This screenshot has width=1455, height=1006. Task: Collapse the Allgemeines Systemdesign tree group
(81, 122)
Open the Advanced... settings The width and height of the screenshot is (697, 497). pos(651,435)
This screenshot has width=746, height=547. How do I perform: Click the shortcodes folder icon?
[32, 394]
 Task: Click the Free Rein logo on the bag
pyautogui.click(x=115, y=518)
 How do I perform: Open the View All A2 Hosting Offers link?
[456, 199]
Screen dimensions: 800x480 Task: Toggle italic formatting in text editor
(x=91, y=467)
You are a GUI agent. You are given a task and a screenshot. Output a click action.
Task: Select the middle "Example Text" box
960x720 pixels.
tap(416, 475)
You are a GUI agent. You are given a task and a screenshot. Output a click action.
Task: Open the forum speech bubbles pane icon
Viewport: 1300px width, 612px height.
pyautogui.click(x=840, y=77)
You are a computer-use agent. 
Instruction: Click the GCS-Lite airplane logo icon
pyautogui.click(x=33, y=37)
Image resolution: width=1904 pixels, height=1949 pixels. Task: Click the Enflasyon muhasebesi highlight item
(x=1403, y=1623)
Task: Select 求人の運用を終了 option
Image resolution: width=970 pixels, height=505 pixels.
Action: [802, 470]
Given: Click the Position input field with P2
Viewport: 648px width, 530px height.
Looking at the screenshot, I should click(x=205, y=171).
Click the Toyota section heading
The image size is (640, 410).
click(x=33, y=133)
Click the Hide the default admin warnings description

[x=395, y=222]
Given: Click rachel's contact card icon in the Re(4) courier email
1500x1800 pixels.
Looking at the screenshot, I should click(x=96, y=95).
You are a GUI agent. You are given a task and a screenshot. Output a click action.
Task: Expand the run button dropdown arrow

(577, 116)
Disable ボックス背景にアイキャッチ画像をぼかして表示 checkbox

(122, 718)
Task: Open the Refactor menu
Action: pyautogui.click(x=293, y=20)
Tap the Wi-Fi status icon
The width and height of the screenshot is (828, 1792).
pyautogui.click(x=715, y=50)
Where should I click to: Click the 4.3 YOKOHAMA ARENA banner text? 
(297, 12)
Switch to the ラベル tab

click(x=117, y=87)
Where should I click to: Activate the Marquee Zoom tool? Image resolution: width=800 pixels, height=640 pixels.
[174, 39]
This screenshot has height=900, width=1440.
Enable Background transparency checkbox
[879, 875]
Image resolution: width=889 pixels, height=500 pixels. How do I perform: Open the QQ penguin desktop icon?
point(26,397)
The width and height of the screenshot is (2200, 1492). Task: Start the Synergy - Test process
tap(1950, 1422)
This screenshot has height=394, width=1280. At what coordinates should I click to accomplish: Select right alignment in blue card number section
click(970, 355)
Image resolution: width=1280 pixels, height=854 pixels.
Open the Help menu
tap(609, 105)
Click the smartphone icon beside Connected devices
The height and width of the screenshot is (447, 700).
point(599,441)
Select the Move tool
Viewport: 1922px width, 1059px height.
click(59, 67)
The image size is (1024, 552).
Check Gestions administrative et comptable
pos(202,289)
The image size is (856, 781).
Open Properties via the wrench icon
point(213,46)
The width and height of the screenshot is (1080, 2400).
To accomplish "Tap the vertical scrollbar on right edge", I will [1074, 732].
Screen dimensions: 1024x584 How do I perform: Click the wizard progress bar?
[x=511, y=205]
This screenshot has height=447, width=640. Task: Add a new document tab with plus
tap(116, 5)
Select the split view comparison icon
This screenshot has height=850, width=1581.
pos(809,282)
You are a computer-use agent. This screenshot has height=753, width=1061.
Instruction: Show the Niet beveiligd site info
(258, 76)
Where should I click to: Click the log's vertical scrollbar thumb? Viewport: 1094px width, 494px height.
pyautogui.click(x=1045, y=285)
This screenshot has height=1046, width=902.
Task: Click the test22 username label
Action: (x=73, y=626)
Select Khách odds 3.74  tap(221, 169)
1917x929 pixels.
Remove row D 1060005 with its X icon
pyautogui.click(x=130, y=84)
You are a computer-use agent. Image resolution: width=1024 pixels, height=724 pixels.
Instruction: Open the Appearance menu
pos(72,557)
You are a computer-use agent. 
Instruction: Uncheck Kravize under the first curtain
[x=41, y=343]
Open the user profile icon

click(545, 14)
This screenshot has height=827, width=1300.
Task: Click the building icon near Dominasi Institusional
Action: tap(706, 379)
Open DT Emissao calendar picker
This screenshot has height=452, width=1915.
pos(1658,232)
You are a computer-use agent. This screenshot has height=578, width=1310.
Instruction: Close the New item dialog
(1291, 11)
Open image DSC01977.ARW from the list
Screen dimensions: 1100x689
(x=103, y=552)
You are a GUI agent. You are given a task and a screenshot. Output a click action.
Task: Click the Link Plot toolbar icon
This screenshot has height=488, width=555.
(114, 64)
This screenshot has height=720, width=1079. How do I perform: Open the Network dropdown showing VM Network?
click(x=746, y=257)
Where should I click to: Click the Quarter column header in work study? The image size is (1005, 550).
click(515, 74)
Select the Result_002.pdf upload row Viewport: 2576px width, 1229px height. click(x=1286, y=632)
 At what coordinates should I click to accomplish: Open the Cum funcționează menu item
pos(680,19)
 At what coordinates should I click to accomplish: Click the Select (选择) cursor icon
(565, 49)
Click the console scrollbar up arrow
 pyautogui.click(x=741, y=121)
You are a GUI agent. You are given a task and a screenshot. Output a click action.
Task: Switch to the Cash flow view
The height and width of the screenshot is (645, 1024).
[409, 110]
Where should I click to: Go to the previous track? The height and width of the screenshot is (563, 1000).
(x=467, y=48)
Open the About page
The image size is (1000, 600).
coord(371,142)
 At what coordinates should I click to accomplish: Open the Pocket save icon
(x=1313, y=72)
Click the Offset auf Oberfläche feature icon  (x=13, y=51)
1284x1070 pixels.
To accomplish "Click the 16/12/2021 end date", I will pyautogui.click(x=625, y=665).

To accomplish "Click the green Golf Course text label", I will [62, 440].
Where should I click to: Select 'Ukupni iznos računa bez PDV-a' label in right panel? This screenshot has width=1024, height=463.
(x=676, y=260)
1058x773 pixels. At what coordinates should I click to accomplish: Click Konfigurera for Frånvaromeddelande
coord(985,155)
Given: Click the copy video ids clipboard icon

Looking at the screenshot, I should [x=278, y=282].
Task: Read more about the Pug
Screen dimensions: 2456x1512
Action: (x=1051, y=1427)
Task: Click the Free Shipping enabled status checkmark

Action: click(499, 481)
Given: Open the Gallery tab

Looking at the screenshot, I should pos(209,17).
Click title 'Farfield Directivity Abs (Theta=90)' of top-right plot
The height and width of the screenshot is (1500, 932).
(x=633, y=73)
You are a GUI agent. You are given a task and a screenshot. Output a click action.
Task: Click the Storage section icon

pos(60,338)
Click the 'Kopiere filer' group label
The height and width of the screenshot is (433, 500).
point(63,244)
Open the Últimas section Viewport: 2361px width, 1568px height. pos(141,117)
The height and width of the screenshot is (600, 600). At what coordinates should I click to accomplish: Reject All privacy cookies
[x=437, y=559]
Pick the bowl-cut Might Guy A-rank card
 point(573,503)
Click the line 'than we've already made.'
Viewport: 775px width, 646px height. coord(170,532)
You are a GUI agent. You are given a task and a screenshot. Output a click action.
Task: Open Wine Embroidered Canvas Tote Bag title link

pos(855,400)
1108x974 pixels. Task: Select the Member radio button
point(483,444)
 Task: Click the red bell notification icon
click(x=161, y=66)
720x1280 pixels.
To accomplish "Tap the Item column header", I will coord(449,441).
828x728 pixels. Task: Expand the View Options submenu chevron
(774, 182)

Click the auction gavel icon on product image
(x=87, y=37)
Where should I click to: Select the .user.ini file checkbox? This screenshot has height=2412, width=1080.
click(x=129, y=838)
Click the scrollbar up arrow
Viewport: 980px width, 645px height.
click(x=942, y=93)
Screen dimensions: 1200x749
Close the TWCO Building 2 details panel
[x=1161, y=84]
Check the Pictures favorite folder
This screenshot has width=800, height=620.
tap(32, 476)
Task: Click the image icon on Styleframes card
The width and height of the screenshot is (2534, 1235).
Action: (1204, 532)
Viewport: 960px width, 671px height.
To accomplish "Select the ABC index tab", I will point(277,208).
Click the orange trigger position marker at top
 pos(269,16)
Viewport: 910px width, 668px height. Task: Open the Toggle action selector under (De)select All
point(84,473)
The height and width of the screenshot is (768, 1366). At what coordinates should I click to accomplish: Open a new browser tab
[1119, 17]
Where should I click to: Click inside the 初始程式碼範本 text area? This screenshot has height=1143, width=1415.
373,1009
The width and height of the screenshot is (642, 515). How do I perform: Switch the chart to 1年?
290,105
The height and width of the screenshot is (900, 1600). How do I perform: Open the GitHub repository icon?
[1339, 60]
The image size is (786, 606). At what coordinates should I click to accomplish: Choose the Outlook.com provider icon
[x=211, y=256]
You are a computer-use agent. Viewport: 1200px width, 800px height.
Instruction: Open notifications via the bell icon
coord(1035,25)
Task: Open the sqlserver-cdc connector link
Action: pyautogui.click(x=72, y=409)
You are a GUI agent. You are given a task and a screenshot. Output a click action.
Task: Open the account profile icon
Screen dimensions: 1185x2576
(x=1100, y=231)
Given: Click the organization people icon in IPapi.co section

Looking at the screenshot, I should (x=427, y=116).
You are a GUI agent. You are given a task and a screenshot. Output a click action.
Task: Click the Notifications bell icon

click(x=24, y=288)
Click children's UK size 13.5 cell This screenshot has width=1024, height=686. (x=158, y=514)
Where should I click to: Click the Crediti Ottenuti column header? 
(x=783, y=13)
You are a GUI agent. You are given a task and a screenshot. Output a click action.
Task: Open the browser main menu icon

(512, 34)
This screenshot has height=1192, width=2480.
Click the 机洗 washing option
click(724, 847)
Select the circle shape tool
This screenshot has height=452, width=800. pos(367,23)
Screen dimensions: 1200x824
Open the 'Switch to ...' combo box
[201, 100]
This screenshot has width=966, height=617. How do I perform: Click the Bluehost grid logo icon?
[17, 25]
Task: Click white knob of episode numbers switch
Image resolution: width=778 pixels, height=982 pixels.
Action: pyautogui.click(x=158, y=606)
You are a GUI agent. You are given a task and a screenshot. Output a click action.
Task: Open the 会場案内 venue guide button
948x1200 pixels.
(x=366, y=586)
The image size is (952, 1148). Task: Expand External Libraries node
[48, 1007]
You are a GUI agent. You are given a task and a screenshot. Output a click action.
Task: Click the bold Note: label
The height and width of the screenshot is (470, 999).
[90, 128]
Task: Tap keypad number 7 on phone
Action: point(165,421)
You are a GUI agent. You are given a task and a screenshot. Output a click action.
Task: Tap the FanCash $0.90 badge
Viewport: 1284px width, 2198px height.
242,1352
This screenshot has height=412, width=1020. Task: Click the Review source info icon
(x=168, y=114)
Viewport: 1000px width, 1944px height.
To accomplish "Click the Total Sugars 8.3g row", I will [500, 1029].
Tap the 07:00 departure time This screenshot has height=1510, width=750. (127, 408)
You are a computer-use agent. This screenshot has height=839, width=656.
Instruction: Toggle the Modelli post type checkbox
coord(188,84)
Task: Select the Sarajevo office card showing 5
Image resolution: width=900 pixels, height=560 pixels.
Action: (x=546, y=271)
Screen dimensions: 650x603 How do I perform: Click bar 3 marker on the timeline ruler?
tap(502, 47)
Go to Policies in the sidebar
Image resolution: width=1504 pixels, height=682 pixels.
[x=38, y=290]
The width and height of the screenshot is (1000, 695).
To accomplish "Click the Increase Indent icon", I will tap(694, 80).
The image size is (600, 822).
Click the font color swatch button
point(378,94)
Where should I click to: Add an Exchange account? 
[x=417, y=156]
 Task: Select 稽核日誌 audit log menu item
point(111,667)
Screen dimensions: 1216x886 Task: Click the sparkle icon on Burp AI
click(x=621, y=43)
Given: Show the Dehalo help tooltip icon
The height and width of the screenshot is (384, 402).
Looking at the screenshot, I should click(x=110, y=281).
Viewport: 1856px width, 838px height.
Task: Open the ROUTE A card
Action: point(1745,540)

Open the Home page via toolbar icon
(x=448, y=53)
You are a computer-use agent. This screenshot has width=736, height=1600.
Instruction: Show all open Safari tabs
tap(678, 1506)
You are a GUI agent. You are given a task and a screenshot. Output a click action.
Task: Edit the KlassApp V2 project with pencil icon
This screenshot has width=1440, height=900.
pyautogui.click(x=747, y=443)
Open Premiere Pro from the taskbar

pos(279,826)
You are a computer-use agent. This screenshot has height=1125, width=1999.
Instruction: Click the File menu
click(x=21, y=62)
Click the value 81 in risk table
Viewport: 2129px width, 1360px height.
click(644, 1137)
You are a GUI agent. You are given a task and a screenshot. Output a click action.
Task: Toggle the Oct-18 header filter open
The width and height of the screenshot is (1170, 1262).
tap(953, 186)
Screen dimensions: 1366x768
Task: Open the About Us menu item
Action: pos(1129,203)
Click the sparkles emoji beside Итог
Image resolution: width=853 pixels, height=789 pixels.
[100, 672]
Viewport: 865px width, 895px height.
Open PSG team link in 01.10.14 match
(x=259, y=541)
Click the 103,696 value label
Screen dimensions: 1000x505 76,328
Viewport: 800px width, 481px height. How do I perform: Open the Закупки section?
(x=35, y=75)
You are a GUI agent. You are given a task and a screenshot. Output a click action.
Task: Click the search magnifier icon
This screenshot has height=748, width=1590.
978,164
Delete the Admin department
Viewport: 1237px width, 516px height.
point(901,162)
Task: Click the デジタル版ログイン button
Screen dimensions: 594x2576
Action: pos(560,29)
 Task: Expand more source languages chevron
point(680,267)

__PROBLEM DETAILS__
Scan the records above for the lines holding "Where should I click to: Add" and "Given: Show the Dehalo help tooltip icon". Transcribe those two and every line between them word for word, and no others.

__REPLY__
Where should I click to: Add an Exchange account? 
[x=417, y=156]
 Task: Select 稽核日誌 audit log menu item
point(111,667)
Screen dimensions: 1216x886 Task: Click the sparkle icon on Burp AI
click(x=621, y=43)
Given: Show the Dehalo help tooltip icon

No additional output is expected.